* Aim of the task:
Somewhere below is a line with "Where should I" and, later, a line with "Task: Select the AppFrameworkInfo plist icon"; repeat those two lines and all the lines between them, exactly as they are.

* Supplied entries:
★ ★ ★ ★
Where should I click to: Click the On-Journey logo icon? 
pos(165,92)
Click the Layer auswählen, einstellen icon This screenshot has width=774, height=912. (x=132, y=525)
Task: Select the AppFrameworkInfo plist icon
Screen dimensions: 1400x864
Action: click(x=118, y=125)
★ ★ ★ ★
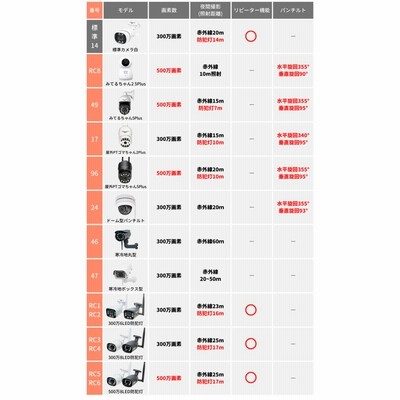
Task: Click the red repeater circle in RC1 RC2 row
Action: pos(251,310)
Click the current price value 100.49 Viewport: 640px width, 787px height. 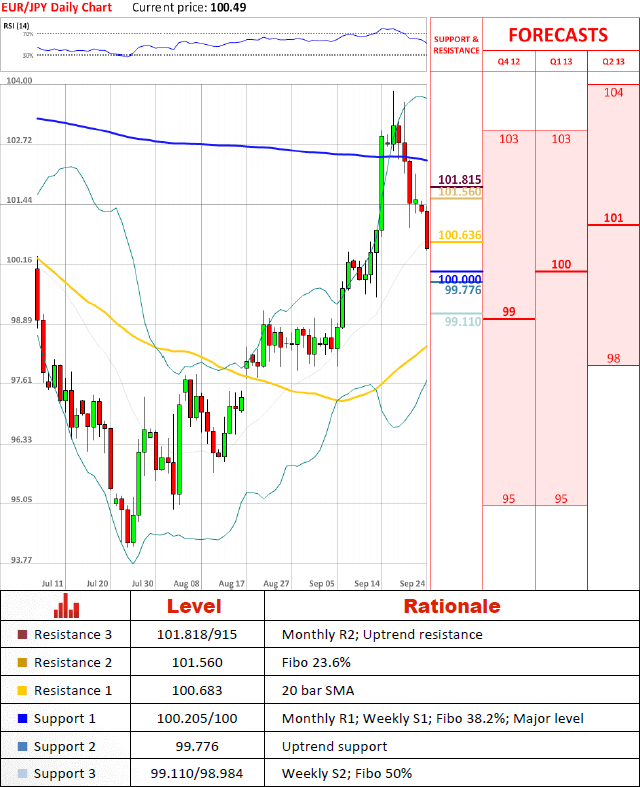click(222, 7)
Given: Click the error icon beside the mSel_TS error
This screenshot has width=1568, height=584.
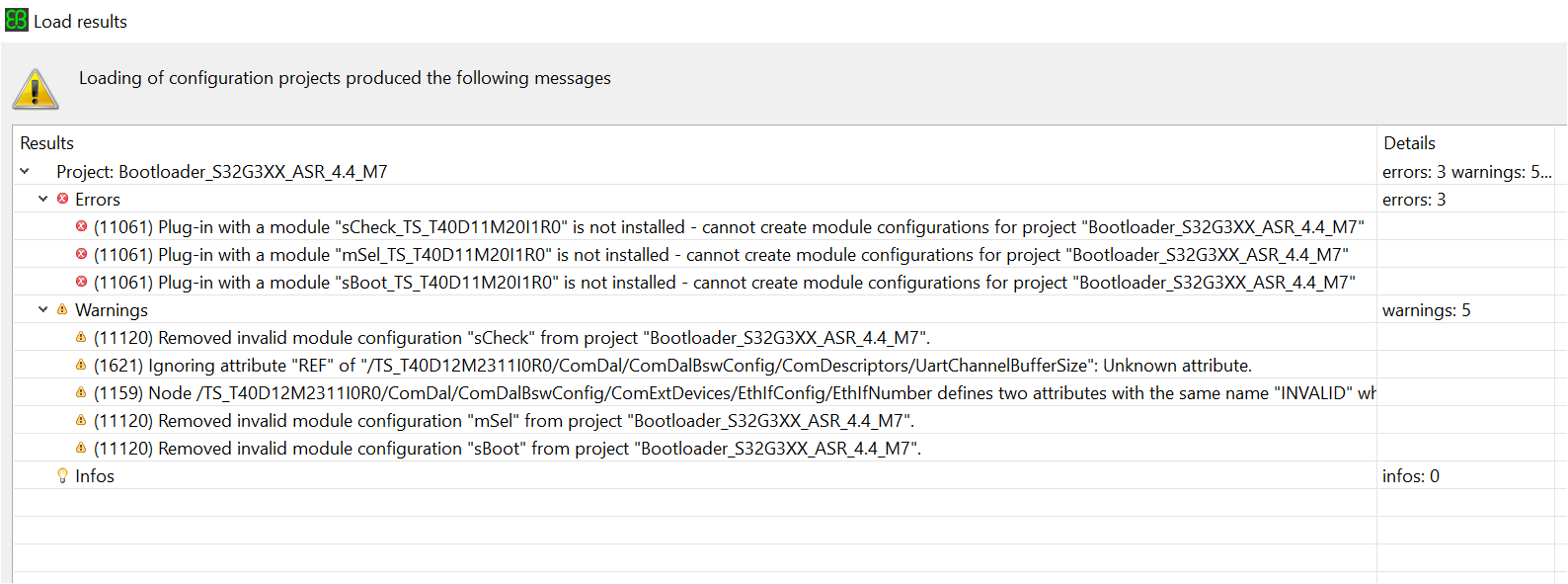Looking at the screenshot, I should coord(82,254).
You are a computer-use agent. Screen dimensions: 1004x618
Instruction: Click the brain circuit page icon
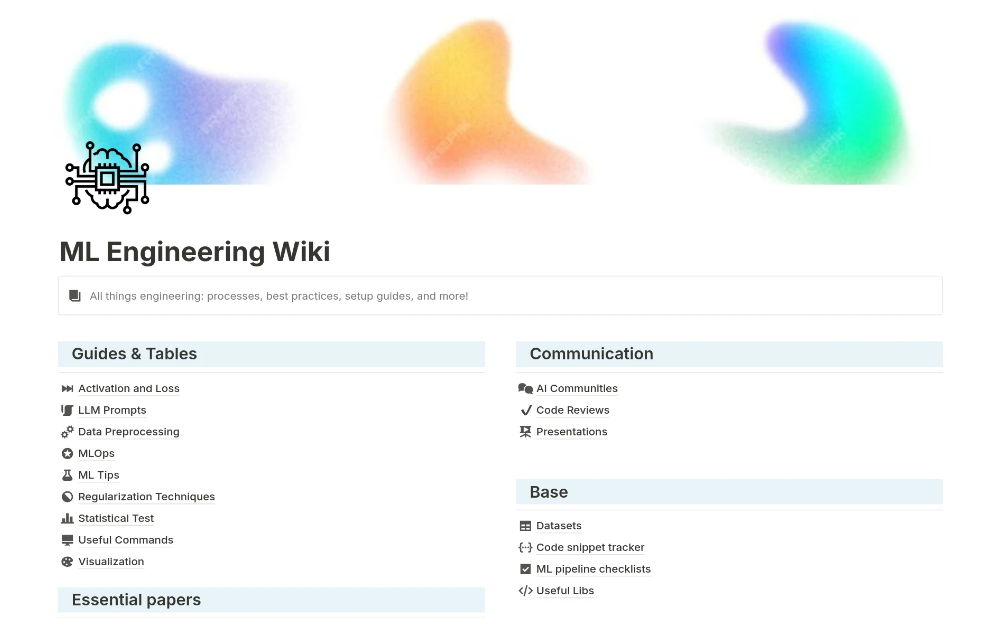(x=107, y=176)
★ ★ ★ ★
* Completed task:
Where should I click to: Click the On-Journey logo icon? 
pos(165,92)
Click the Layer auswählen, einstellen icon This screenshot has width=774, height=912. (x=132, y=525)
Task: Select the AppFrameworkInfo plist icon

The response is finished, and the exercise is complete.